Daily Star - Protesters in downtown Beirut demand release of jailed Islamists, 20 April 2012


BEIRUT: Hundreds of protesters gathered in downtown Beirut Friday to demand the release of Islamist prisoners.
Following the release earlier this month of senior Free Patriotic Movement official Fayez Karam, who served a relatively short sentence of 20 months for contact with Israel, protesters have been staging regular demonstrations demanding the release of Islamists jailed without charge.
Until now, the protests have been taking place in Tripoli, but this Friday around 300 demonstrators took to the streets of downtown Beirut to voice their demands.
“We’re here for the Islamic prisoners to give them freedom,” said Abdel-Salam Karameh, who like many others had traveled from Tripoli to protest.
“In Lebanon, we have Fayez Karam, and the government gave him [under] two years. He [had contact] with the Israelis. We have Islamic prisoners, and there’s no justice for them,” he told The Daily Star as he stood among a crowd of protesters shouting slogans calling for freedom for imprisoned Islamists.

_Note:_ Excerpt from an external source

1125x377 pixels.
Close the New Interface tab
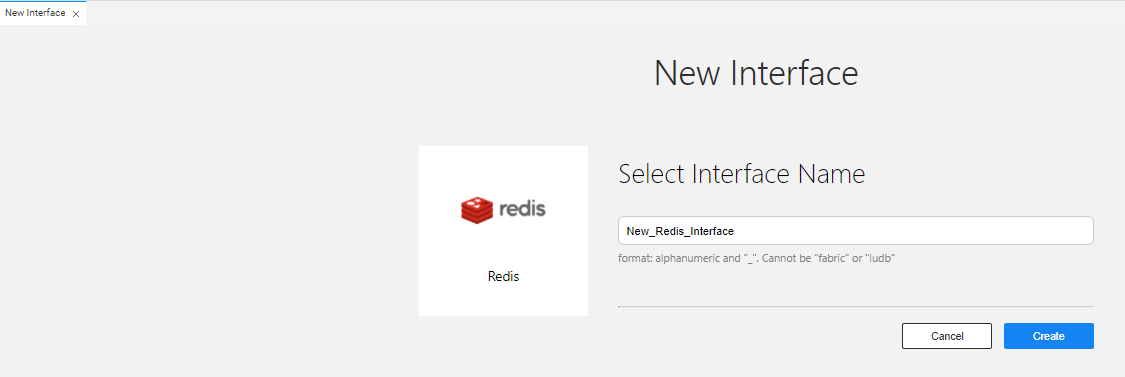coord(76,14)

Karam was sentenced to two years in jail but benefited from new legislation that reduces the prison year from 12 to nine months, allowing him to be released after 20 months behind bars.
Demonstrators complained bitterly that while Karam received a swift trial and sentencing and subsequently benefited from the new law, many Islamists have been held without charge for five years.

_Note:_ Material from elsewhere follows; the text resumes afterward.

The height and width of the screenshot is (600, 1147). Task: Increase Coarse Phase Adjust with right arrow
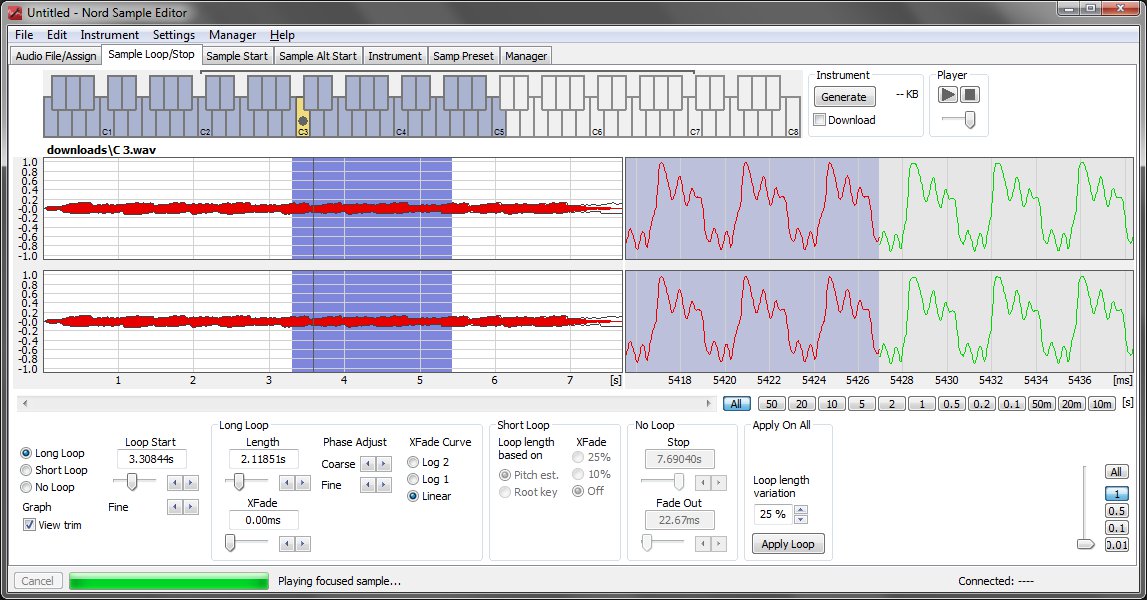click(x=384, y=464)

Dozens of Islamists were detained following the three-month battle between the Lebanese Army and Fatah al-Islam militants at the Nahr al-Bared Palestinian refugee camp in 2007. Many have yet to be charged or face trial.
Addressing the crowd, Nabil Rahim, a spokesman for the demonstrators, said that they were with neither the March 8 nor the March 14 coalitions.
“Our goals are humanitarian and ethical,” he said.
Nabil Halabi, an activist who also addressed the demonstrators, called on the government to take action, specifically for those detainees who are innocent and being held without trial.
Firebrand Sheikh Ahmad Assir, a well-known Salafist from Sidon, attended the demonstration but did not speak.